**Exercise details**
Scan the records beneath this line for the line holding "Edit the Top field value 0.4" and the line holding "The width and height of the screenshot is (1552, 784).", then transcribe exactly those two and all lines between.

**Data in this exercise**
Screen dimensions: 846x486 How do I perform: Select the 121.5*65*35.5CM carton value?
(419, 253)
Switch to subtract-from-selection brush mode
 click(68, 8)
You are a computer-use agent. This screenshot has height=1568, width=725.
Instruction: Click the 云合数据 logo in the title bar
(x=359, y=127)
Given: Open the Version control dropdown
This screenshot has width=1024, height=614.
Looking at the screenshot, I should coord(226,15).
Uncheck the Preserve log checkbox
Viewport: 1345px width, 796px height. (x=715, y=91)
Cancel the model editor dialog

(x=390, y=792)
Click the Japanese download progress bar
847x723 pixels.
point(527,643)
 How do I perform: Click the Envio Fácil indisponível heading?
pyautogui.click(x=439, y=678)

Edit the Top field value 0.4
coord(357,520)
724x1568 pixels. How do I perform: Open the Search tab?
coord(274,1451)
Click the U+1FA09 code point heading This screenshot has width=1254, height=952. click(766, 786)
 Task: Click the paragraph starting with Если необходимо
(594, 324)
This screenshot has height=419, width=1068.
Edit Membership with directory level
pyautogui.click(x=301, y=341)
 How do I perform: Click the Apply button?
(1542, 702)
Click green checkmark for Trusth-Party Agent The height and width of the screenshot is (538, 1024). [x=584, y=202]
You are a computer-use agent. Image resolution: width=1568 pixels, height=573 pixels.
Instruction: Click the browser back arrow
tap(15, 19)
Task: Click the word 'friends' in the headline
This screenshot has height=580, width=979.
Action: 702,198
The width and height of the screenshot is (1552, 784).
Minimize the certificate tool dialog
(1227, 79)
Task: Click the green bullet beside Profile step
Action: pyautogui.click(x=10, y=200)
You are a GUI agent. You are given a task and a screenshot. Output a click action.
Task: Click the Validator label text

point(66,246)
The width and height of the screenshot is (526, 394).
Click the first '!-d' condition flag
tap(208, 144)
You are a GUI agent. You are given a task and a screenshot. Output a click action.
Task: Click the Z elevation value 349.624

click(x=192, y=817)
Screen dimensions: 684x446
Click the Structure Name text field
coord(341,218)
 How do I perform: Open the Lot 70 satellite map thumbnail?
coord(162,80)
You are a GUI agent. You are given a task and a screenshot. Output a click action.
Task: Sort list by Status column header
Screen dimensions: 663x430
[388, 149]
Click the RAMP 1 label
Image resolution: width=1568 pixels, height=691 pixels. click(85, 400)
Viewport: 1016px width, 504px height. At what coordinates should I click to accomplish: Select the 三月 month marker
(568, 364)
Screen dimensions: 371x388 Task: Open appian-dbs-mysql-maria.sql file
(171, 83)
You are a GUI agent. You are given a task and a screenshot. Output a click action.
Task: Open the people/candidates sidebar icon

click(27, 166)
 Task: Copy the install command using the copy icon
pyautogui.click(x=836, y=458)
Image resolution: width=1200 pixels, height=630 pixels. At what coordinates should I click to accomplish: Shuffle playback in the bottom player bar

**Result**
Edit the Top field value 0.4
coord(357,520)
724x1568 pixels. How do I perform: Open the Search tab?
coord(274,1451)
Click the U+1FA09 code point heading This screenshot has width=1254, height=952. click(766, 786)
 Task: Click the paragraph starting with Если необходимо
(594, 324)
This screenshot has height=419, width=1068.
Edit Membership with directory level
pyautogui.click(x=301, y=341)
 How do I perform: Click the Apply button?
(1542, 702)
Click green checkmark for Trusth-Party Agent The height and width of the screenshot is (538, 1024). [x=584, y=202]
You are a computer-use agent. Image resolution: width=1568 pixels, height=573 pixels.
Instruction: Click the browser back arrow
tap(15, 19)
Task: Click the word 'friends' in the headline
This screenshot has height=580, width=979.
Action: 702,198
The width and height of the screenshot is (1552, 784).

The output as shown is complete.